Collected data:
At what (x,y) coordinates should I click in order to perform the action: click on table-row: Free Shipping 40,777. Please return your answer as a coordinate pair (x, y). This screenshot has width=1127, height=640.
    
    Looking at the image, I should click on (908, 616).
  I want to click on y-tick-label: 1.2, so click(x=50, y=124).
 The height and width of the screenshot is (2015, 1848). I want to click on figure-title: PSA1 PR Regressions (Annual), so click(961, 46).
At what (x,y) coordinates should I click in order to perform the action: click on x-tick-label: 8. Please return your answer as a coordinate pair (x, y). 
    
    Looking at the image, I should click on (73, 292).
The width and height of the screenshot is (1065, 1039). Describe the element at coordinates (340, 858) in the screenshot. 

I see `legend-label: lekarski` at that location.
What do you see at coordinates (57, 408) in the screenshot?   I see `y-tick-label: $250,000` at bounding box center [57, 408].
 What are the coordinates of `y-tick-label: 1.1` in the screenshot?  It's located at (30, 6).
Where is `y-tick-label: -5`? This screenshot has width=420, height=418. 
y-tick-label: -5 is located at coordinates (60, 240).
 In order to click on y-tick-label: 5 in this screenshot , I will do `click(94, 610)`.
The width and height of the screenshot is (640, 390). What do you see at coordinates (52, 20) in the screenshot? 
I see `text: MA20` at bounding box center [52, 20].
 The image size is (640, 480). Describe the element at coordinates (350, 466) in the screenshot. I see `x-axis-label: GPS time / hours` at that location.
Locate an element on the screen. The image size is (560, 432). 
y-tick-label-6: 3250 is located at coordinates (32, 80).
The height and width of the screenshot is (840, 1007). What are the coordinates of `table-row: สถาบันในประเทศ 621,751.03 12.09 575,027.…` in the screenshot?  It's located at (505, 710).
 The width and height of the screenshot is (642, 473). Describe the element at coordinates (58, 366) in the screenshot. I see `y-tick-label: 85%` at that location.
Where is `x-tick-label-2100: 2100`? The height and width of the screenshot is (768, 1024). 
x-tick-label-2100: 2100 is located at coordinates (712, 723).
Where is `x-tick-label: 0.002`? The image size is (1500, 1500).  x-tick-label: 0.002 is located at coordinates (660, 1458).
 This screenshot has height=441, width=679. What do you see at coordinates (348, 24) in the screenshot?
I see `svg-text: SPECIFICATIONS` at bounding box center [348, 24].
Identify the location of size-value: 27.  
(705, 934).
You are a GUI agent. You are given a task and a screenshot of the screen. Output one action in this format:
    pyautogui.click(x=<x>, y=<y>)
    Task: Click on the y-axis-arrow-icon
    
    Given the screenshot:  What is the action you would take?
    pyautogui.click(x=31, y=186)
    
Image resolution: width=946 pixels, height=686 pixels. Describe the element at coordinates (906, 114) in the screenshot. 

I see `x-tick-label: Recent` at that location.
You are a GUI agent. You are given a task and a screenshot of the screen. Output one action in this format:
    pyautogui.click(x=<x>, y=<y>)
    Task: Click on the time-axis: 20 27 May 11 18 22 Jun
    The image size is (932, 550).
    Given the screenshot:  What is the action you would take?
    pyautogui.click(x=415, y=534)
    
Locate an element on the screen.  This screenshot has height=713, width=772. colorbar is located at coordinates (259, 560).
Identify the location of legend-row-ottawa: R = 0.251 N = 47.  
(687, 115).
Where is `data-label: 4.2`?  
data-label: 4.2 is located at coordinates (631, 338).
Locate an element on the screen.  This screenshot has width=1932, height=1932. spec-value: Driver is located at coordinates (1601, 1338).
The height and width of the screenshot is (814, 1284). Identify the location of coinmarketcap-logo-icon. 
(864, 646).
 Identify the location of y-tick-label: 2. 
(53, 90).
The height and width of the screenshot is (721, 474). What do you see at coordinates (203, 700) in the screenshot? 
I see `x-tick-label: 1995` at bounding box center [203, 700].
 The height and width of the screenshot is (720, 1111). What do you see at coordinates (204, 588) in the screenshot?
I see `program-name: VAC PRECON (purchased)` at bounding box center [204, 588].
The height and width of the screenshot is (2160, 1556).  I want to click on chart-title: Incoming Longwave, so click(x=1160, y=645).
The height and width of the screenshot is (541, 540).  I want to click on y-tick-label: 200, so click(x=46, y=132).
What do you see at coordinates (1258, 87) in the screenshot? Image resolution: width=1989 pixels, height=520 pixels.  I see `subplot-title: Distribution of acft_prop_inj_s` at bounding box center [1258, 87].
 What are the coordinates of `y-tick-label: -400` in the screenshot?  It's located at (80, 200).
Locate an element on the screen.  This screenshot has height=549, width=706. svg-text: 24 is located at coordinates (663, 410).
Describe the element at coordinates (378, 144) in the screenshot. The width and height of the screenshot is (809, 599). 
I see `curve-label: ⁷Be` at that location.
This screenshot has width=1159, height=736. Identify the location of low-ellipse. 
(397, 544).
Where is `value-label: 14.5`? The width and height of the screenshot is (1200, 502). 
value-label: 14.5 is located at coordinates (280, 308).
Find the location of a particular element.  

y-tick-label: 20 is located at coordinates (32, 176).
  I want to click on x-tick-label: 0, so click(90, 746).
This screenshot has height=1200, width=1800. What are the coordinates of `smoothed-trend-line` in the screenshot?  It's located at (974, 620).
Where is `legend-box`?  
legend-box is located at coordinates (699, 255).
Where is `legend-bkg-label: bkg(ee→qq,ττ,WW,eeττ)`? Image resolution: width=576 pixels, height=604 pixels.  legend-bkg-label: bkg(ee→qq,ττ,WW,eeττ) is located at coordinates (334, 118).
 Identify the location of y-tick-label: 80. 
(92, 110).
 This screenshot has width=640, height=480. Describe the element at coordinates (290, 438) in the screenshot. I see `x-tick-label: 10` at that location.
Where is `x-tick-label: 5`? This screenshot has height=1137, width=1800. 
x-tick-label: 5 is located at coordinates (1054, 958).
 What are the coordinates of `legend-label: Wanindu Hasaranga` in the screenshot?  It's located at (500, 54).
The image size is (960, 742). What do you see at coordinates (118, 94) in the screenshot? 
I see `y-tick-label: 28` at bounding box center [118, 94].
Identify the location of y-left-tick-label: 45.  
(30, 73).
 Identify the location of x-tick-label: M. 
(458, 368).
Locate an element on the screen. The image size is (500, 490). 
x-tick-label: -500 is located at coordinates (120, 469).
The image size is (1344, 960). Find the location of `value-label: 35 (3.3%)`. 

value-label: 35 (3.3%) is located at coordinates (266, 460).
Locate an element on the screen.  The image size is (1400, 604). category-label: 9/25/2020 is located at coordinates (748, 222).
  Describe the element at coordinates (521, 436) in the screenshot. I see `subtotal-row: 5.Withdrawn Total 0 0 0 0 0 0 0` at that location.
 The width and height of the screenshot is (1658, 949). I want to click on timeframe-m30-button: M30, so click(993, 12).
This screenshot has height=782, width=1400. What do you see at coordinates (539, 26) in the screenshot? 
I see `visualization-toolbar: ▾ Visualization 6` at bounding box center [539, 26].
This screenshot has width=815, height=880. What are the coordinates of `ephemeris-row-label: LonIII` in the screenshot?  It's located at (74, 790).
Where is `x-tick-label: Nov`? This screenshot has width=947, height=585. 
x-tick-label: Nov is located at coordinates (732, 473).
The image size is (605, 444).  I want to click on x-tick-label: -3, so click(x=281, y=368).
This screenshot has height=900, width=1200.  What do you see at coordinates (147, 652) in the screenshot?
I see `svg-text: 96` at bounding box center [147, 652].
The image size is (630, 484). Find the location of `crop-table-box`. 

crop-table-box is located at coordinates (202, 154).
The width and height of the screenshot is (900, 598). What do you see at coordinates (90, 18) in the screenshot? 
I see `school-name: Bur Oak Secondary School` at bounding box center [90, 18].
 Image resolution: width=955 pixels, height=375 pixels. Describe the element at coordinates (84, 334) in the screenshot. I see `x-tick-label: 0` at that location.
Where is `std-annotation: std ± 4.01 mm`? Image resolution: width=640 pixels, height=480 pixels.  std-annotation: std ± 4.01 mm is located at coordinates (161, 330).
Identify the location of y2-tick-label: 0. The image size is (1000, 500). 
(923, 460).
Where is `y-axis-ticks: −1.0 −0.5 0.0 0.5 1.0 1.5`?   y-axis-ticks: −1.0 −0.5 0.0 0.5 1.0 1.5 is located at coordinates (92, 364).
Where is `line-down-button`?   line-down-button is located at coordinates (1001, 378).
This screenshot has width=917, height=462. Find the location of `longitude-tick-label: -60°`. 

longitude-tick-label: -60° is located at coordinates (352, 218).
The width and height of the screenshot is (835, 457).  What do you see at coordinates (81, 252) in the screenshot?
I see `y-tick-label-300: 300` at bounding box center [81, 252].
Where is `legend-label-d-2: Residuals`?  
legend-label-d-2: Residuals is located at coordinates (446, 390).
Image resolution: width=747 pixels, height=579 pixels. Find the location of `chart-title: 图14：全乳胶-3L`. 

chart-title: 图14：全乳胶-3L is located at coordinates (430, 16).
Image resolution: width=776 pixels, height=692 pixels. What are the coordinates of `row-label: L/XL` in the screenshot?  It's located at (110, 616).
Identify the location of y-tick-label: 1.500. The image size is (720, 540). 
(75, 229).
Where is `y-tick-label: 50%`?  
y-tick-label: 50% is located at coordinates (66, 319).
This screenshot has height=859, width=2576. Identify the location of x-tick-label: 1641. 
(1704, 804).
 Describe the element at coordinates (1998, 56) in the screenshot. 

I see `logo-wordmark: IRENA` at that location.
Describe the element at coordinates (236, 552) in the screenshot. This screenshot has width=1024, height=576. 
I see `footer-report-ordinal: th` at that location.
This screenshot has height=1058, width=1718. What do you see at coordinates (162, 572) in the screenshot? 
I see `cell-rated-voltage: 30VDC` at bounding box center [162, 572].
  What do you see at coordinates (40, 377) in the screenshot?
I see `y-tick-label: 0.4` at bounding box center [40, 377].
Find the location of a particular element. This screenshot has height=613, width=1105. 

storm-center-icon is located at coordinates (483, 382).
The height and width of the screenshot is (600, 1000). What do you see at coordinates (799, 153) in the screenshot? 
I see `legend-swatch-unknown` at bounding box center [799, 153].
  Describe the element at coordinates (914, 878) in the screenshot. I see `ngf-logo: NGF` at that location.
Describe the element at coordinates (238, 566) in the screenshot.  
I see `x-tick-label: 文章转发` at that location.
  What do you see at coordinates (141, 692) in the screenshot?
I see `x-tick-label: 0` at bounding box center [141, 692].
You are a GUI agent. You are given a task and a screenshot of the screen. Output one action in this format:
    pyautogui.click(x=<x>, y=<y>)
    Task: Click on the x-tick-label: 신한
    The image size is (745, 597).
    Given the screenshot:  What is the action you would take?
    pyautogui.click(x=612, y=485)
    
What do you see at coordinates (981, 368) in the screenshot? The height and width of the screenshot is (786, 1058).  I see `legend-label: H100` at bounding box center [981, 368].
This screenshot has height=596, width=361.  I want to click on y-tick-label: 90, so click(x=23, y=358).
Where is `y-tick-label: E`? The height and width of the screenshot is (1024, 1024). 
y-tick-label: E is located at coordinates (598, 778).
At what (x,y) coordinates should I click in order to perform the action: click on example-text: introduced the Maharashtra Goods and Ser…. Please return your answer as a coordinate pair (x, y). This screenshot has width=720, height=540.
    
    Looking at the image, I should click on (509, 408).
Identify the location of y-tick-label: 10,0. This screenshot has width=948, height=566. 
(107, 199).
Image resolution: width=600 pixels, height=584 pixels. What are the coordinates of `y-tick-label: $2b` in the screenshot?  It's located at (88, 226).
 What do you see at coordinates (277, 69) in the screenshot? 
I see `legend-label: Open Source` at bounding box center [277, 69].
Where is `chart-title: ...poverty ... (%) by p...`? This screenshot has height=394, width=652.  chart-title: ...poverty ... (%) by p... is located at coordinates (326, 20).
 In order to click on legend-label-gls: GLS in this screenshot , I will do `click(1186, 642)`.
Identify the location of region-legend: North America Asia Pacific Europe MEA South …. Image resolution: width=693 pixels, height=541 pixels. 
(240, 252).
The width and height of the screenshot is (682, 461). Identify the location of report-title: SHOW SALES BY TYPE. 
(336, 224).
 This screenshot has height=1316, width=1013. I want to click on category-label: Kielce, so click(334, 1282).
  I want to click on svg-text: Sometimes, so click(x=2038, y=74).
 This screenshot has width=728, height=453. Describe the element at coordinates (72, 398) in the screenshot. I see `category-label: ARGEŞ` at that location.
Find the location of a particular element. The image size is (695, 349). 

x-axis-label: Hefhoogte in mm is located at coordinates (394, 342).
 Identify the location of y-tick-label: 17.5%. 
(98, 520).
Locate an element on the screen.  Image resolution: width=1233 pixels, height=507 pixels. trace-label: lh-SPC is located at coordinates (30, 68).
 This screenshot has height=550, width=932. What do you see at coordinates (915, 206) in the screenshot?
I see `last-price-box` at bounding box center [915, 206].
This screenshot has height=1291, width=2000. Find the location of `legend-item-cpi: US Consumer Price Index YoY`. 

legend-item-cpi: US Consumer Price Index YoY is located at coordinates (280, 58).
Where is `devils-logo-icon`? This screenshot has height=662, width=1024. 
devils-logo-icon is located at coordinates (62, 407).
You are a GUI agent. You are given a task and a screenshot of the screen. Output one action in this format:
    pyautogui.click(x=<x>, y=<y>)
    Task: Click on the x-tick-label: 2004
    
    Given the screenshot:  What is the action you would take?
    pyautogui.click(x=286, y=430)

_WHAT YOU SHOULD DO:_ Rewrite the data from its start through the line containing "x-tick-label-2100: 2100 is", replacing "Where is" with "Where can I find" and keeping everything else the same.

_ANSWER SPACE:_
At what (x,y) coordinates should I click in order to perform the action: click on table-row: Free Shipping 40,777. Please return your answer as a coordinate pair (x, y). This screenshot has width=1127, height=640.
    
    Looking at the image, I should click on (908, 616).
  I want to click on y-tick-label: 1.2, so click(x=50, y=124).
 The height and width of the screenshot is (2015, 1848). I want to click on figure-title: PSA1 PR Regressions (Annual), so click(961, 46).
At what (x,y) coordinates should I click in order to perform the action: click on x-tick-label: 8. Please return your answer as a coordinate pair (x, y). 
    
    Looking at the image, I should click on (73, 292).
The width and height of the screenshot is (1065, 1039). Describe the element at coordinates (340, 858) in the screenshot. 

I see `legend-label: lekarski` at that location.
What do you see at coordinates (57, 408) in the screenshot?   I see `y-tick-label: $250,000` at bounding box center [57, 408].
 What are the coordinates of `y-tick-label: 1.1` in the screenshot?  It's located at (30, 6).
Where can I find `y-tick-label: -5`? This screenshot has width=420, height=418. 
y-tick-label: -5 is located at coordinates (60, 240).
 In order to click on y-tick-label: 5 in this screenshot , I will do `click(94, 610)`.
The width and height of the screenshot is (640, 390). What do you see at coordinates (52, 20) in the screenshot? 
I see `text: MA20` at bounding box center [52, 20].
 The image size is (640, 480). Describe the element at coordinates (350, 466) in the screenshot. I see `x-axis-label: GPS time / hours` at that location.
Locate an element on the screen. The image size is (560, 432). 
y-tick-label-6: 3250 is located at coordinates (32, 80).
The height and width of the screenshot is (840, 1007). What are the coordinates of `table-row: สถาบันในประเทศ 621,751.03 12.09 575,027.…` in the screenshot?  It's located at (505, 710).
 The width and height of the screenshot is (642, 473). Describe the element at coordinates (58, 366) in the screenshot. I see `y-tick-label: 85%` at that location.
Where can I find `x-tick-label-2100: 2100`? The height and width of the screenshot is (768, 1024). 
x-tick-label-2100: 2100 is located at coordinates (712, 723).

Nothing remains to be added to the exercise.